Go through the entries and write each one out again unchanged.

[[ Dataset excerpts, beginning ]]

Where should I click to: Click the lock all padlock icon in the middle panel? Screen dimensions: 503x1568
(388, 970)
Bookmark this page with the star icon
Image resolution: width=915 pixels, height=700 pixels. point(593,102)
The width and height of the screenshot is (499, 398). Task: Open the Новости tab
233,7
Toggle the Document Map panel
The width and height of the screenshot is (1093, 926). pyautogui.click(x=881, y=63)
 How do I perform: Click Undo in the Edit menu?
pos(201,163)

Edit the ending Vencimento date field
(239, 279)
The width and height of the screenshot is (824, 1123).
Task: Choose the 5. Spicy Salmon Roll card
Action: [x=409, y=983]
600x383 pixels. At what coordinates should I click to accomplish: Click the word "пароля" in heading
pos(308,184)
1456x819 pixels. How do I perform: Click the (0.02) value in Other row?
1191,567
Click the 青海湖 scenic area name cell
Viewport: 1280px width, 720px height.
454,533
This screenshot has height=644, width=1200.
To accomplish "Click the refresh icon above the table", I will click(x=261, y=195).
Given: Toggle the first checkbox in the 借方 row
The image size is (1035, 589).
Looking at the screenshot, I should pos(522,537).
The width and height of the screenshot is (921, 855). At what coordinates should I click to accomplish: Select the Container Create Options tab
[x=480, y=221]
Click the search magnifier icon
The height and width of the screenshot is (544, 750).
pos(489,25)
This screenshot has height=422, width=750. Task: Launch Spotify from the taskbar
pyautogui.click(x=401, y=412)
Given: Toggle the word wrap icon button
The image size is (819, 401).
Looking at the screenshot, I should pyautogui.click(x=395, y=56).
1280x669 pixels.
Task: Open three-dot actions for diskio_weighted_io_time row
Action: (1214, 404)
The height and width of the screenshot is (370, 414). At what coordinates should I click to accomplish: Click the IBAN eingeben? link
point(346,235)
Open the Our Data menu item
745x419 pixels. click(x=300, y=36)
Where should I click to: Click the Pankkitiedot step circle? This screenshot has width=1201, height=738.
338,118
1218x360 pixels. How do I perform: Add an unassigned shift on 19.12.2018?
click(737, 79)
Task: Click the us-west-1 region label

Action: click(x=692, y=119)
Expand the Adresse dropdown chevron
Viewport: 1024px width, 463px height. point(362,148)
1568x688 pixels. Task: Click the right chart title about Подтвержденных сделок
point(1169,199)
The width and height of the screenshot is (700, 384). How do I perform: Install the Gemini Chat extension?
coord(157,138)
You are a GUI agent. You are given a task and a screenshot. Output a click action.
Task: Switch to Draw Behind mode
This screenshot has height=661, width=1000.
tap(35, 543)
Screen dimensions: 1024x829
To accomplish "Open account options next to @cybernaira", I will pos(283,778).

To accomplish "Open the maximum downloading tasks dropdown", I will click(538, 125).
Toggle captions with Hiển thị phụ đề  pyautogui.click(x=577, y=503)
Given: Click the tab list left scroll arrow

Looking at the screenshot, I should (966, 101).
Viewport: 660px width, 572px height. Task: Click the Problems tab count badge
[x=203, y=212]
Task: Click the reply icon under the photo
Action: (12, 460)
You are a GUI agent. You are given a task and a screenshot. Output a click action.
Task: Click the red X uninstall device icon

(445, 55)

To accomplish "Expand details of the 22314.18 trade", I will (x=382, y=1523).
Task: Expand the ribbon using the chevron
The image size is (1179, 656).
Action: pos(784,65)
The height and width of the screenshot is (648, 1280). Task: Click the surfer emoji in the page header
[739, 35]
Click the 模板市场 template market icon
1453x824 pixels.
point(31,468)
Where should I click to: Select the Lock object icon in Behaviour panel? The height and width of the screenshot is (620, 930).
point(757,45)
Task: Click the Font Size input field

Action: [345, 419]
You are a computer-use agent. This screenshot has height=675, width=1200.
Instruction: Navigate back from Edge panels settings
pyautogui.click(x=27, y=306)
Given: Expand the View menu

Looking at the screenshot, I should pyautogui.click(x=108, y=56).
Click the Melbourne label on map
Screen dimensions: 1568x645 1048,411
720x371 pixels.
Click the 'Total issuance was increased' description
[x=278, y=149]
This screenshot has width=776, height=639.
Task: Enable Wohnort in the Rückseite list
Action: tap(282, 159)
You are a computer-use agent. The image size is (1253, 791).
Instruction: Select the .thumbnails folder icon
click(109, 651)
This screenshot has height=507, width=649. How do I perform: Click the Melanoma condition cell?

[[ Dataset excerpts, end ]]

* **Answer section**
Where should I click to: Click the lock all padlock icon in the middle panel? Screen dimensions: 503x1568
(388, 970)
Bookmark this page with the star icon
Image resolution: width=915 pixels, height=700 pixels. point(593,102)
The width and height of the screenshot is (499, 398). Task: Open the Новости tab
233,7
Toggle the Document Map panel
The width and height of the screenshot is (1093, 926). pyautogui.click(x=881, y=63)
 How do I perform: Click Undo in the Edit menu?
pos(201,163)

Edit the ending Vencimento date field
(239, 279)
The width and height of the screenshot is (824, 1123).
Task: Choose the 5. Spicy Salmon Roll card
Action: [x=409, y=983]
600x383 pixels. At what coordinates should I click to accomplish: Click the word "пароля" in heading
pos(308,184)
1456x819 pixels. How do I perform: Click the (0.02) value in Other row?
1191,567
Click the 青海湖 scenic area name cell
Viewport: 1280px width, 720px height.
454,533
This screenshot has height=644, width=1200.
To accomplish "Click the refresh icon above the table", I will click(x=261, y=195).
Given: Toggle the first checkbox in the 借方 row
The image size is (1035, 589).
Looking at the screenshot, I should pos(522,537).
The width and height of the screenshot is (921, 855). At what coordinates should I click to accomplish: Select the Container Create Options tab
[x=480, y=221]
Click the search magnifier icon
The height and width of the screenshot is (544, 750).
pos(489,25)
This screenshot has height=422, width=750. Task: Launch Spotify from the taskbar
pyautogui.click(x=401, y=412)
Given: Toggle the word wrap icon button
The image size is (819, 401).
Looking at the screenshot, I should pyautogui.click(x=395, y=56).
1280x669 pixels.
Task: Open three-dot actions for diskio_weighted_io_time row
Action: (1214, 404)
The height and width of the screenshot is (370, 414). At what coordinates should I click to accomplish: Click the IBAN eingeben? link
point(346,235)
Open the Our Data menu item
745x419 pixels. click(x=300, y=36)
Where should I click to: Click the Pankkitiedot step circle? This screenshot has width=1201, height=738.
338,118
1218x360 pixels. How do I perform: Add an unassigned shift on 19.12.2018?
click(737, 79)
Task: Click the us-west-1 region label

Action: click(x=692, y=119)
Expand the Adresse dropdown chevron
Viewport: 1024px width, 463px height. point(362,148)
1568x688 pixels. Task: Click the right chart title about Подтвержденных сделок
point(1169,199)
The width and height of the screenshot is (700, 384). How do I perform: Install the Gemini Chat extension?
coord(157,138)
You are a GUI agent. You are given a task and a screenshot. Output a click action.
Task: Switch to Draw Behind mode
This screenshot has height=661, width=1000.
tap(35, 543)
Screen dimensions: 1024x829
To accomplish "Open account options next to @cybernaira", I will pos(283,778).

To accomplish "Open the maximum downloading tasks dropdown", I will click(538, 125).
Toggle captions with Hiển thị phụ đề  pyautogui.click(x=577, y=503)
Given: Click the tab list left scroll arrow

Looking at the screenshot, I should (966, 101).
Viewport: 660px width, 572px height. Task: Click the Problems tab count badge
[x=203, y=212]
Task: Click the reply icon under the photo
Action: (12, 460)
You are a GUI agent. You are given a task and a screenshot. Output a click action.
Task: Click the red X uninstall device icon

(445, 55)

To accomplish "Expand details of the 22314.18 trade", I will (x=382, y=1523).
Task: Expand the ribbon using the chevron
The image size is (1179, 656).
Action: pos(784,65)
The height and width of the screenshot is (648, 1280). Task: Click the surfer emoji in the page header
[739, 35]
Click the 模板市场 template market icon
1453x824 pixels.
point(31,468)
Where should I click to: Select the Lock object icon in Behaviour panel? The height and width of the screenshot is (620, 930).
point(757,45)
Task: Click the Font Size input field

Action: [345, 419]
You are a computer-use agent. This screenshot has height=675, width=1200.
Instruction: Navigate back from Edge panels settings
pyautogui.click(x=27, y=306)
Given: Expand the View menu

Looking at the screenshot, I should pyautogui.click(x=108, y=56).
Click the Melbourne label on map
Screen dimensions: 1568x645 1048,411
720x371 pixels.
Click the 'Total issuance was increased' description
[x=278, y=149]
This screenshot has width=776, height=639.
Task: Enable Wohnort in the Rückseite list
Action: tap(282, 159)
You are a computer-use agent. The image size is (1253, 791).
Instruction: Select the .thumbnails folder icon
click(109, 651)
This screenshot has height=507, width=649. How do I perform: Click the Melanoma condition cell?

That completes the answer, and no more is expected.